Dopo tanto impegno le sue forze fisiche diminuivano sempre di più. Una malattia improvvisa manifestò una realtà che conosceva da tempo, avendola prevista con precisione del tempo. Scrisse un testamento, lasciando linee diret­trici per la sopravvivenza della sua opera. In extremis raccomandò al suo succes­sore Rodrigo de la Cruz ed a tutte le sorelle ed ai fratelli delle sue comunità la virtù cardinale che egli aveva attinto dalla contemplazione del mistero del Verbo Incarnato in Betlem: l’umiltà.

Giunto alla morte, tutti volevano vederlo e salutarlo un’ultima volta. Ma egli preferì passare gli ultimi momenti della sua vita con i suoi confessori: « Quando questi lo lasciavano, egli si ritirava nell’intimo della sua anima, e talmente concentrato nel contatto con Dio, che, fissi gli occhi in cielo, rimaneva come trasportato in un dolce sonno e sospeso in amorosa estasi ».

Munito degli ultimi sacramenti, morì a Guatemala lunedì, il 25 aprile 1667, dopo quindici anni di attività in Guatemala e a 41 anni di età, in concetto di santità. Fu necessario subito difendere la salma dall’assalto di quanti volevano una reliquia. Dopo alcuni giorni furono celebrati i funerali alla presenza di tutte le autorità civili e religiose e con un concorso di fedeli mai visto fin allora.

Inoltre, il 2 maggio 1667, la comunità venne approvata dal re, nella sua norma di vita che seguiva le regole del Terz’Ordine di San Francesco, con le modifiche che Pietro aveva lasciato al suo successore.
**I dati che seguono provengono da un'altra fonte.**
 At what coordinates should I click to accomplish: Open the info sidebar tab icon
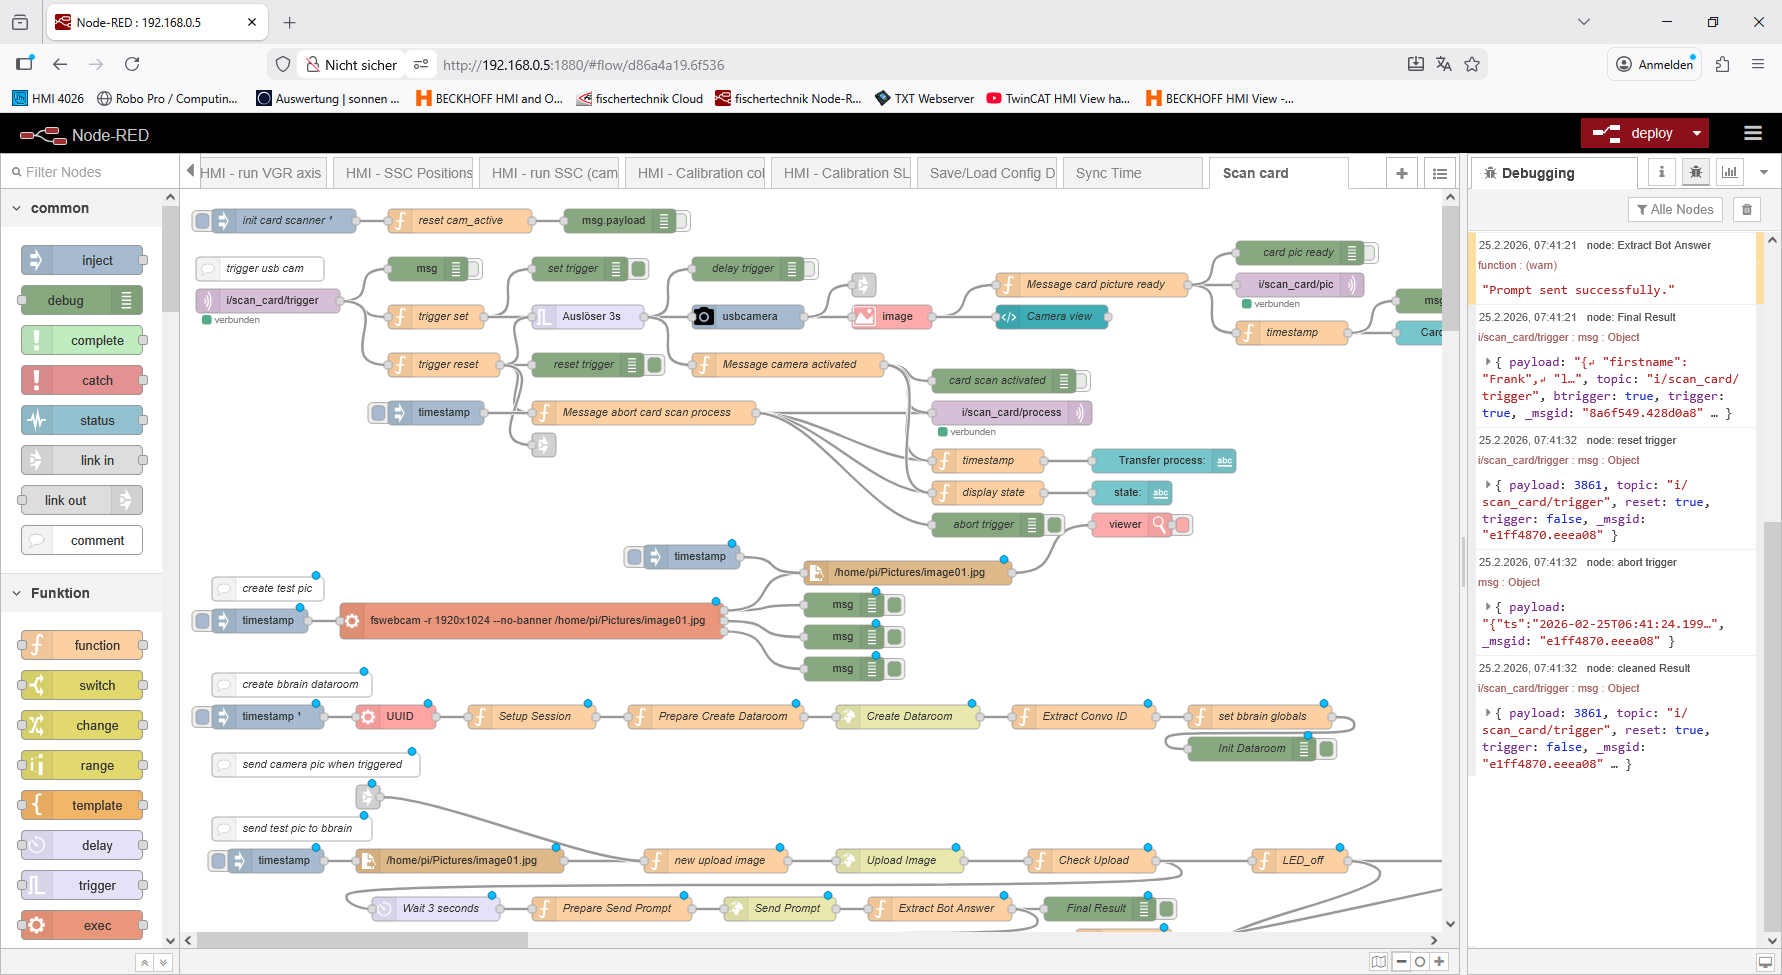coord(1661,172)
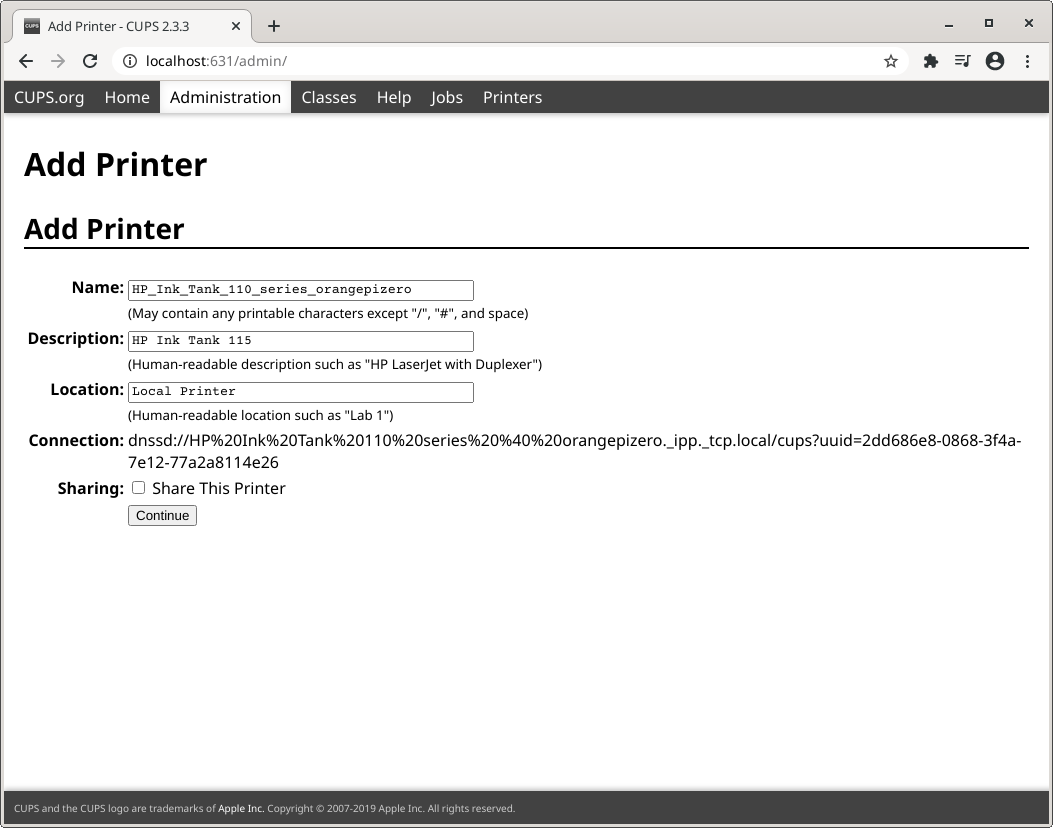Open the Extensions puzzle icon
Screen dimensions: 1053x828
[x=930, y=61]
Questi, fra Antonio della Croce, trasformò l’Istituto in una famiglia religiosa con voti solenni, sotto la regola di Sant’Agostino. Innocenzo XI concesse la sua approvazione il 26 marzo 1687 e Clemente XI, nel 1707, le concesse i privilegi degli Ordini men­dicanti e dei Chierici Regolari.

La tomba di Pietro si trova nella chiesa di San Francisco el Grande ad Antigua Guatemala, Guatemala.

Il 30 luglio 2002, Pietro di San Giuseppe di Betancur è stato proclamato santo da Papa Giovanni Paolo II a Città del Guatemala, dopo che l’aveva beatificato e dichiarato apostolo del Guatemala il 22 giugno 1980.